Dengan adanya sebuah re-imajinasi oleh kalangan
pemuda, mahasiswa dalam otonomi daerah menjadikan penemuan tersendiri bagi
mahasiswa untuk mewujudkan momentum perbaikan guna mendulang prestasi akbar
bernama ‘totalitas pembangunan’ dengan tetap mendasar pada orientasi otonomi
daerah.
Titik Gerbang Kontribusi!
Wadah
perjuangan mahasiswa yang selama ini dikenal oleh masyarakat sebagai pelopor
solidaritas, loyal memelihara komunikasi, solidaritas dan kerjasama dalam menyelesaikan
permasalahan bangsa dan negara, bermisi meningkatkan kualitas masyarakat
Indonesia menjadi masyarakat yang adil dan sejahtera, Kesatuan Aksi Mahasiswa
Muslim Indonesia (KAMMI) dengan ketajaman analisa akan mampu memetakan peluang
kontribusi yang dapat dijalankan. (5)
Mengaca
pada peran dan peluang dari daerah untuk mengeksplor kemampuan dalam
pembangunan, seolah menjadi gerakan buta dan egosentris manakala tidak tahu
peluang yang harus dimainkan. Maka, hal wajib yang harus dilakukan hari ini adalah;
mengerahkan segenap potensi untuk membangkitkan semangat partisipasi dari
masyarakat dalam penataan pembangunan
yang berorientasi pada otonomi daerah.

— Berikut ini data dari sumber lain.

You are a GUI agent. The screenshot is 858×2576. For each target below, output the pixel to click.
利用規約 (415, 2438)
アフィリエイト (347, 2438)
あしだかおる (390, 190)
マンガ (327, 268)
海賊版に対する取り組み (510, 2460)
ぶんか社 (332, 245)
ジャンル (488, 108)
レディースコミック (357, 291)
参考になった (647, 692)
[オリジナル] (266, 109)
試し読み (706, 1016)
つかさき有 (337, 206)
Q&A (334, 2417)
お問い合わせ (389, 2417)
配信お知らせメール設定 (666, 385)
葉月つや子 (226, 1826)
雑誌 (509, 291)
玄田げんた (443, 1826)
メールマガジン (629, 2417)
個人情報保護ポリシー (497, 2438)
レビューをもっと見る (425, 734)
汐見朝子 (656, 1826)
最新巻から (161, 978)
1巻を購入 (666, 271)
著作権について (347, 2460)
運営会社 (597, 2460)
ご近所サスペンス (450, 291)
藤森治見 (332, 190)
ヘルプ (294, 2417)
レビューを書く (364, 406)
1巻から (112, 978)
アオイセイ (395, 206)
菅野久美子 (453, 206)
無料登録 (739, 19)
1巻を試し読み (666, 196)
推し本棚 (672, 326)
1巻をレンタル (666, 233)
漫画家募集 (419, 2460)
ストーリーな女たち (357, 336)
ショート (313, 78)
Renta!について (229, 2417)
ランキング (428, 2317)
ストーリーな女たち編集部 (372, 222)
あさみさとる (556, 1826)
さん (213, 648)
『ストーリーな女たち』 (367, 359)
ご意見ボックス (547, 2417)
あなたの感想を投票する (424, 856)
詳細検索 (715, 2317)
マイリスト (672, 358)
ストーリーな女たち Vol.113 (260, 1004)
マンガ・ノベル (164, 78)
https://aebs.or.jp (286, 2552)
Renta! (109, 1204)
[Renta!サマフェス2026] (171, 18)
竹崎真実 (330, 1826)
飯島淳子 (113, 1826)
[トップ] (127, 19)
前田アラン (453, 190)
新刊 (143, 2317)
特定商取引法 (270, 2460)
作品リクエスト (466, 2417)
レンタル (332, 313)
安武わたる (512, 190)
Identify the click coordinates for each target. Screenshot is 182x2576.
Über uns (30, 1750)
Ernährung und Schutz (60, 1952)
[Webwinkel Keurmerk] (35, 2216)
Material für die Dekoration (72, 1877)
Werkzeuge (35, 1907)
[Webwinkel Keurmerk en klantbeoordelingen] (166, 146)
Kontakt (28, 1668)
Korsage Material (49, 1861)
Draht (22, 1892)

Selama ini realita telah dengan tegas menjelaskan masyarakat
yang seharusnya
berperan aktif dalam pengelolaan pembangunan berbasis otonomi daerah hanya
dijadikan sebagai objek (berada
dalam kesan
pasif) dalam pembangunan berorientasi otonomi daerah.
Penyempitan makna partisipasi yang hanya dinaungkan pada
aktivitas dukung mendukung terhadap pemerintah di daerah berupa perwujudan
dalam mematuhi dan melaksanakan
peraturan daerah (perda), melaksanakan kegiatan keamanan dan ketertiban masyarakat yang
kemudian sebatas dimanifestasikan dalam bentuk ronda malam, merawat keindahan lingkungan,
membayar pajak bumi dan bangunan, pajak kendaraan bermotor. Tindakan
demikianlah yang dengan nyata tengah mengebiri partisipasi masyarakat dalam
pembangunan. Masyarakat hanya bertindak
sebagai boneka yang dituntut memberikan anggukan
universal. (6)
Kesatuan Aksi Mahasiswa Muslim Indonesia (selanjutnya
disingkat dengan KAMMI) telah yang memiliki tata birokrasi dan struktural
dari KAMMI Pusat (Pengurus Pusat/PP), KAMMI Wilayah (Pengurus Wilayah/PW),
KAMMI Daerah (Pengurus Daerah/PD), dan KAMMI Komisariat (Pengurus Komisariat/PK)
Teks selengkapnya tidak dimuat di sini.